Did we mention that Brazil is also hosting the 2014 World Cup? The two sporting events have the nation bursting with pride, the tour operators and hoteliers working overtime and the city struggling to upgrade the nation’s tourism infrastructure. The International Olympic Committee chose Rio over Chicago, Madrid and Tokyo, and the Brazilians seem determined not to let the opportunity pass without giving it their best.
Rio may be the world’s most misunderstood city. Ask someone who has never been and they basically know Carnaval, an iconic statue of Christ, bikinis bursting with attitude and that the town is ringed by favalas. But there is so much more to Rio and the world is about to discover the energy of a town fueled by samba and soccer.
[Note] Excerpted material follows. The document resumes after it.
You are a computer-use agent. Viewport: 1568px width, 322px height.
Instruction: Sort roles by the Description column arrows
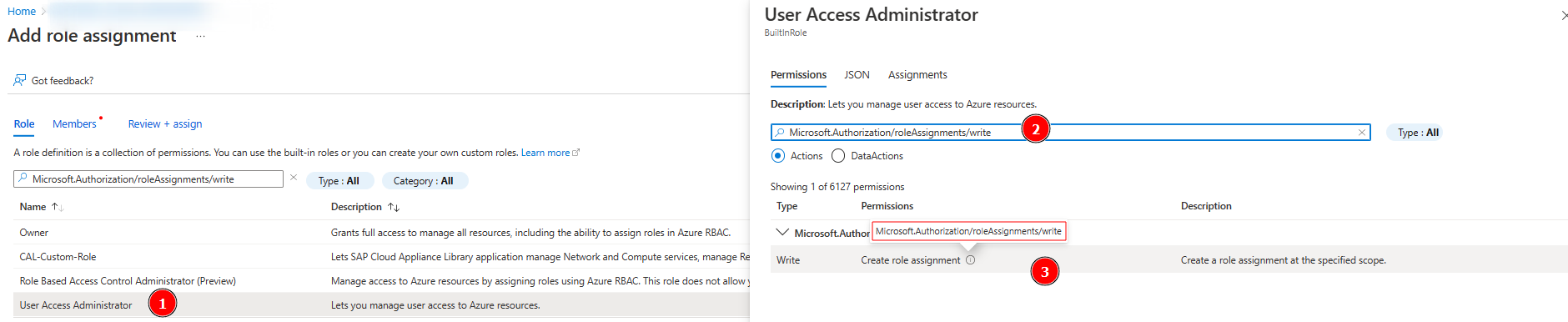394,207
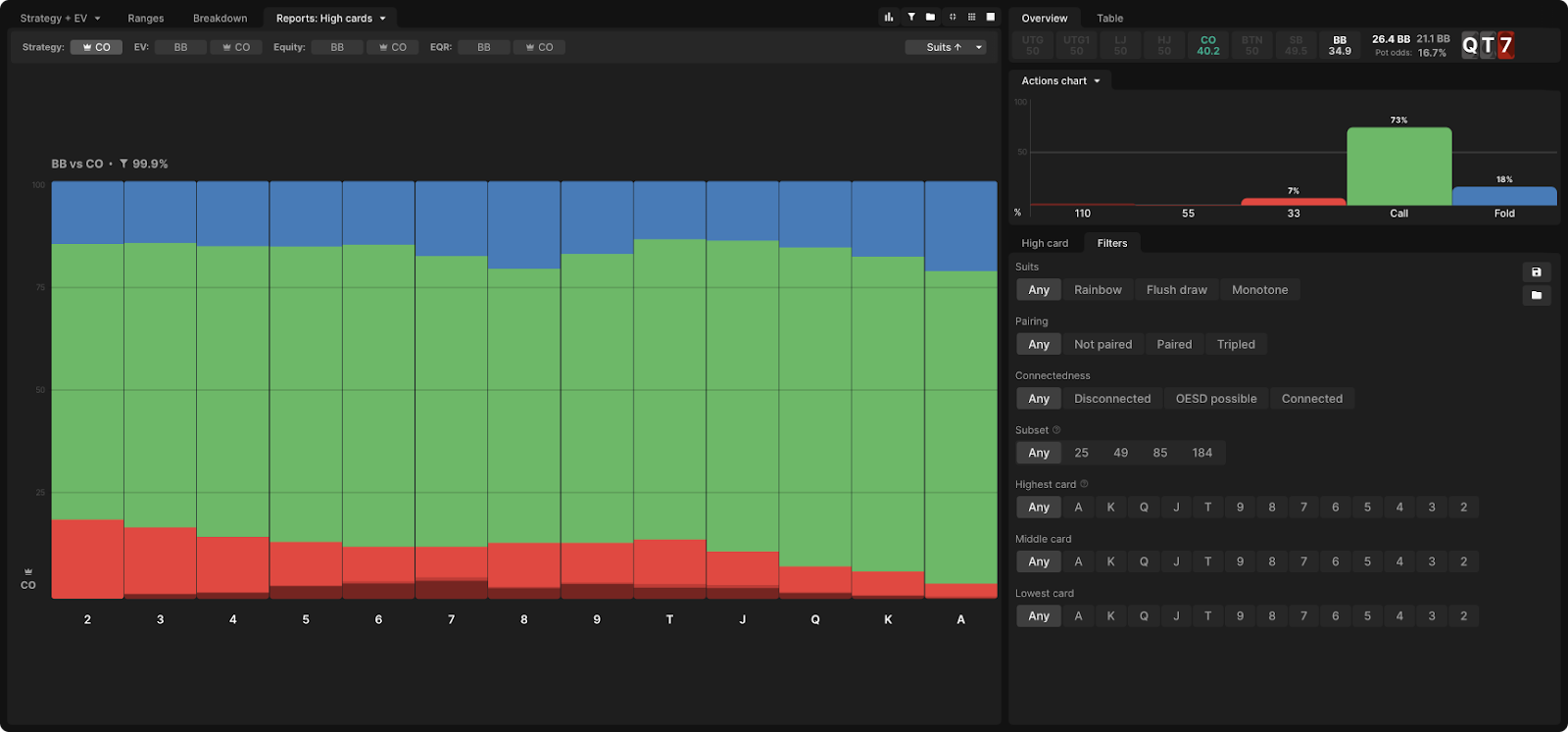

The tourism infrastructure of Brazil is strong. There are dozens upon dozens of resorts and hotels of the four and five star category and a building frenzy is underway to accommodate the tourists that will arrive pre-, during, and post-World Cup and Olympics. The largest soccer stadium in South America, the Maracanã soccer stadium will be getting a face lift. Two years ago Brazil hosted the Pan American Games and much refurbishment was undertaken by the government at that time. Interestingly, Google and Brazil struck a deal to launch an ultra-sophisticated tourism deal featuring YouTube and Google Maps mash-up via the Google operated social networking site, Orkut.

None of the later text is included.